Milky white clouds, formless and diffuse, high above, begin to move in, covering the beautiful blue of the sky. There’s a dense bank of storm clouds to the south, too. My arthritis agrees that more rain is coming. I sigh, reminded of the pain I’m in. Peculiarly, for the time of year, I hear thunder in the distance. How strange. I decide against lingering any longer. I get to my feet to finish my walk.

Time to begin again.

It was sprinkling when I left the house, but it had stopped by the time I got to the trailhead. I walked down the wet trail, through the oaks and between the vineyard rows, as daybreak became a new day. A Tuesday, and an ordinary work day.

I make my way down the trail, around the bend, and along the creek. Gray morning. Looks like winter, feels like Spring. I meditate as I walk, stopping to write a few words along the way. I’ll resume walking soon. The morning feels shorter somehow.

… Shorter than what? I’m not certain…

I’ve got an entire new day ahead of me. It’s already time to begin again. I sigh to myself and get ready to finish my walk and get started on work. The clock is ticking…

… I sit a moment longer, enjoying this quiet moment, and wondering where this path leads…

It’s raining. The sound of the raindrops on the roof of the pickup truck sounds like someone’s fingers flying across a keyboard, typing out the words of some dramatic narrative very quickly. It’s just rain.
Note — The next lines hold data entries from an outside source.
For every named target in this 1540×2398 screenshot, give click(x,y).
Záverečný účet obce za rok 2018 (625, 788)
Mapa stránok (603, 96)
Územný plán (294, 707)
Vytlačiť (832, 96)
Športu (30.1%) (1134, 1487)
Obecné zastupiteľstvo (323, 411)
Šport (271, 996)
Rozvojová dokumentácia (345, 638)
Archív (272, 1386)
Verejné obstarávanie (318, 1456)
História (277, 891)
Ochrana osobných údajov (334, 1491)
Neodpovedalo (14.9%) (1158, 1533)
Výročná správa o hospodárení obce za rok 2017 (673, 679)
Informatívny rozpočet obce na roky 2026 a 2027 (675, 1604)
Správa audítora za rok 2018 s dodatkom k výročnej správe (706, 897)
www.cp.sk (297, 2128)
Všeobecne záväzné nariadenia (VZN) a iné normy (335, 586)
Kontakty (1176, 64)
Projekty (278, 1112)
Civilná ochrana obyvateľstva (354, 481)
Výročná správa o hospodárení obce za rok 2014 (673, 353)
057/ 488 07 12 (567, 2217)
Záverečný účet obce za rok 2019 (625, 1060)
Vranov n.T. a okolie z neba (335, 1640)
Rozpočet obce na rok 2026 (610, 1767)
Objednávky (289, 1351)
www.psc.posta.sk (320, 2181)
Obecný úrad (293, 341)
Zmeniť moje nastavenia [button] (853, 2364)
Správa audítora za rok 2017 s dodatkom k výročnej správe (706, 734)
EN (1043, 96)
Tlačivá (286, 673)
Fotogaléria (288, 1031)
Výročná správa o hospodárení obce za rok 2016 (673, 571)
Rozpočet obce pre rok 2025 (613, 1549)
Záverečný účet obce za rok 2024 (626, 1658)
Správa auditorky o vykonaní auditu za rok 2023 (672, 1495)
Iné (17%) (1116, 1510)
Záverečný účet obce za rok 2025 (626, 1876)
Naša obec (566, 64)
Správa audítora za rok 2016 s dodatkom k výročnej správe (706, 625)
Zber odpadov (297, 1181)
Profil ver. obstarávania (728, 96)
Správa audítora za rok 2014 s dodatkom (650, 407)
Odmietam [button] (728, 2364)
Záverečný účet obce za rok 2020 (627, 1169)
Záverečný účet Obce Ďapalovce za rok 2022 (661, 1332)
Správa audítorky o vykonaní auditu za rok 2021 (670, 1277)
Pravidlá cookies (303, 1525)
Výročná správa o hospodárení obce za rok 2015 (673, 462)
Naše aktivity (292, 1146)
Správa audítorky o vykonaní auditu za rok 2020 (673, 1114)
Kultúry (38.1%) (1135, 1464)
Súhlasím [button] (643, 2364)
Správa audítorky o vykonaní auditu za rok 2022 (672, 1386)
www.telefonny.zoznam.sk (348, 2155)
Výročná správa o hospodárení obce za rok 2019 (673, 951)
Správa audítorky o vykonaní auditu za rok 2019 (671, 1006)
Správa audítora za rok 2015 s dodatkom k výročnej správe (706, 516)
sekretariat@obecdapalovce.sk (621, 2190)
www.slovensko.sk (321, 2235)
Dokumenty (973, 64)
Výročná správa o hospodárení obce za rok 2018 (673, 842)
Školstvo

…It wasn’t raining when I left the house…

Change is. I sip my coffee, enjoying the moment as it is. Later, work, still later than that, contractors at the house for a maintenance task. Routine enough, not at all exciting.

This morning I woke to blazing bright lights; I had slept until my silent alarm went off (rare). The morning has felt a little surreal so far, as though it is only a template for an ordinary day, a placeholder for choices not yet made, experiences not yet determined, or… something.

My arthritis is bad today. My tinnitus is loud. My left shoulder hurts with fresh pain, recent but I don’t know what I may have done to injure myself there. My left foot vexes me, now that I think I know what’s up with that (a worn out boot), it just annoys me. It’s a difficult morning for pain. I look grimly out over the vineyard and sip my coffee. It is what it is, and it’s not new that the rain and chill make it worse. I shrug in response to the thought, and feel pain shoot through my left shoulder. A strained or torn muscle? Certainly possible. Meh. I let my mind move on.

Yesterday evening, my Traveling Partner commented that he thought he might have a fun solution to my challenge finding time and energy for painting, and a creative outlet that might satisfy my yearning to paint. He hands me a tablet with a stylus and an app on it specifically for digital art. I haven’t explored digital art much… Curious, I take it up a bit timidly, but I definitely did find some joy and creative satisfaction there. I’ll be exploring this more. It’s well-suited to “artistic tinkering” and has a lot of potential for more. My beloved was right; it really suits the way I approach early drafts of new ideas.

I breathe, exhale, and relax. The morning still feels like a placeholder for some other day or time, or some moment anticipated but not yet here. Funny. Strange. I stretch and sigh and prepare to begin a new day.